◆ Provided material
---------------

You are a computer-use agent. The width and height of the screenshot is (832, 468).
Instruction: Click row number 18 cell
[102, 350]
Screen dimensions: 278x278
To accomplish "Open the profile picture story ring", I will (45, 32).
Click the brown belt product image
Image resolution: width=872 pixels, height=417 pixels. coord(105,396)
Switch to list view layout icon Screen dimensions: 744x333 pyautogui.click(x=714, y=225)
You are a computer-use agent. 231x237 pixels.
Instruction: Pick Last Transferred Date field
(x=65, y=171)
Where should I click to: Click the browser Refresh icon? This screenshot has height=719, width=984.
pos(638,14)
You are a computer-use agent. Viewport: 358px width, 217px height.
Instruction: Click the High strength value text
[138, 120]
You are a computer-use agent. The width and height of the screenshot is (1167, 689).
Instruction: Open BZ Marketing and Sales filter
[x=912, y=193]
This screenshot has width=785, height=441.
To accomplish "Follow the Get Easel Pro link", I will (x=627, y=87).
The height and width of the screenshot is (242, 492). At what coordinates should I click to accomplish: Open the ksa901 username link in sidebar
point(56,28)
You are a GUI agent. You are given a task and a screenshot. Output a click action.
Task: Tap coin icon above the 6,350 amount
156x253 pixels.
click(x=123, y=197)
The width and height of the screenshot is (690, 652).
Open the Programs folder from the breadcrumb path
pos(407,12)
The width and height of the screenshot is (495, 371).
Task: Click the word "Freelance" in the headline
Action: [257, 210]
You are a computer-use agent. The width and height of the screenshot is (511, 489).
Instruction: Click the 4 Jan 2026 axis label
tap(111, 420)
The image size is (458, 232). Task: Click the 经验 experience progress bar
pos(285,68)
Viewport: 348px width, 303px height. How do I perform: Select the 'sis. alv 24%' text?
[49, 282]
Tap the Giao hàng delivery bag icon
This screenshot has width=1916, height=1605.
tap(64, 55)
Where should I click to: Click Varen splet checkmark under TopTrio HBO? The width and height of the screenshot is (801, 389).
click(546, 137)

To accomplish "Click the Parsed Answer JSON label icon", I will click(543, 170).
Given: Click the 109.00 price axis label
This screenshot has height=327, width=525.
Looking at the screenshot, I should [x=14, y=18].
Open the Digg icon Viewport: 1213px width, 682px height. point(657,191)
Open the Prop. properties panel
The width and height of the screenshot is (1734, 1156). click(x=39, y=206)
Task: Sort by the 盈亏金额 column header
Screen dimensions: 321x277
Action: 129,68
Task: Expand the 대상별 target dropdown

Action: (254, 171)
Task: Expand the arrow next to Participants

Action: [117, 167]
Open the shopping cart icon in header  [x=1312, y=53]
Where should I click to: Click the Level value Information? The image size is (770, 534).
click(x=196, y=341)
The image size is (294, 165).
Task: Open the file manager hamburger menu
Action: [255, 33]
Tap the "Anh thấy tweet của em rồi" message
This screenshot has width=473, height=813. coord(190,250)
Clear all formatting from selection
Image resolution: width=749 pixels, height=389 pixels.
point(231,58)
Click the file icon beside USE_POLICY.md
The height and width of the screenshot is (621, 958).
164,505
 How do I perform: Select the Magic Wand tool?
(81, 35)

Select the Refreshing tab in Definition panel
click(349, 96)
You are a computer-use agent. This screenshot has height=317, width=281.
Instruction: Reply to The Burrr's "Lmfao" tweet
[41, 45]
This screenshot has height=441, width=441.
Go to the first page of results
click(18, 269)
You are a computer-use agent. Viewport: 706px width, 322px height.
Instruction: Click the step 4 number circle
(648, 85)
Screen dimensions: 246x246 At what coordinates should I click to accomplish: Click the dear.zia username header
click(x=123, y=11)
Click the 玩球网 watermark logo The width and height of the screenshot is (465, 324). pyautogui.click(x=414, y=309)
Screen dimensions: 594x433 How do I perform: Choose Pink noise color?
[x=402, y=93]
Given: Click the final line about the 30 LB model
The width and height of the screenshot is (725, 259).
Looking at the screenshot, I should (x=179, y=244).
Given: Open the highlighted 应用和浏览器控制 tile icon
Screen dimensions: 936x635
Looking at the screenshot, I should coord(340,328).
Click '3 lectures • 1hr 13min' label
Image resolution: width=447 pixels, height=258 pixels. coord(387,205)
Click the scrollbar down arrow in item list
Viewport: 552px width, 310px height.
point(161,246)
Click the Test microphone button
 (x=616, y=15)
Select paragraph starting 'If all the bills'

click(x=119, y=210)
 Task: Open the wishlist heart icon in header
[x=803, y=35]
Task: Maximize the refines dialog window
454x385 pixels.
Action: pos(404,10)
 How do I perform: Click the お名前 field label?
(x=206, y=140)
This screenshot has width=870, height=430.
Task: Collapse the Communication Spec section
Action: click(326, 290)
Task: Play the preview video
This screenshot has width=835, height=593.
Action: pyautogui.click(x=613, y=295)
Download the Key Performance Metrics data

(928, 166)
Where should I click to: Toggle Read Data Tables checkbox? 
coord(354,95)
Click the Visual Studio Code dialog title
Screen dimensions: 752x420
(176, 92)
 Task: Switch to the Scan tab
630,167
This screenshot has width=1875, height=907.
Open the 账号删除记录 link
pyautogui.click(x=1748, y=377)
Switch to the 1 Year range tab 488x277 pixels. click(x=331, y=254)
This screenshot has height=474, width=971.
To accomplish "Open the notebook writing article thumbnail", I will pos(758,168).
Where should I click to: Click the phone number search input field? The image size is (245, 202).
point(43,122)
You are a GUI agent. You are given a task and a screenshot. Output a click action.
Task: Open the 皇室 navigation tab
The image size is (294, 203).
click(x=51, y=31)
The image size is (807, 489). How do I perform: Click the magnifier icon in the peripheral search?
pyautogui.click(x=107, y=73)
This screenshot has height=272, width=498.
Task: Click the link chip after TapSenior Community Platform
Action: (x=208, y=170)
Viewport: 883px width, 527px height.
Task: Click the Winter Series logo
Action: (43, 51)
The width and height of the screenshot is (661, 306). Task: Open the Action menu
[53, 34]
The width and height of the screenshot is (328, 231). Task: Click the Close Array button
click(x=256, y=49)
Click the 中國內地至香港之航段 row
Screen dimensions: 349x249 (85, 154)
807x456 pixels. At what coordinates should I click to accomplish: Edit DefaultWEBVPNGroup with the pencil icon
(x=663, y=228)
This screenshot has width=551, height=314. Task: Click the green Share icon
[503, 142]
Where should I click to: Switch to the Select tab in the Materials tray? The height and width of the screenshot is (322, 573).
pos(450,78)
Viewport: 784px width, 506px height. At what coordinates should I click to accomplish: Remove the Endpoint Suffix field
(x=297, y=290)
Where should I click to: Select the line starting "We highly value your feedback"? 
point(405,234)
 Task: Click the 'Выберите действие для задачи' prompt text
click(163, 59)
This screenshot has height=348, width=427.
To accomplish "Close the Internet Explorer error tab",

---------------

◆ Task requirements
From the records above, print exactly the lines that run from the line with "Task: Maximize the refines dialog window" to the line with "Switch to the 1", inclusive.

◆ Answer to this problem
Task: Maximize the refines dialog window
454x385 pixels.
Action: pos(404,10)
 How do I perform: Click the お名前 field label?
(x=206, y=140)
This screenshot has width=870, height=430.
Task: Collapse the Communication Spec section
Action: click(326, 290)
Task: Play the preview video
This screenshot has width=835, height=593.
Action: pyautogui.click(x=613, y=295)
Download the Key Performance Metrics data

(928, 166)
Where should I click to: Toggle Read Data Tables checkbox? 
coord(354,95)
Click the Visual Studio Code dialog title
Screen dimensions: 752x420
(176, 92)
 Task: Switch to the Scan tab
630,167
This screenshot has width=1875, height=907.
Open the 账号删除记录 link
pyautogui.click(x=1748, y=377)
Switch to the 1 Year range tab 488x277 pixels. click(x=331, y=254)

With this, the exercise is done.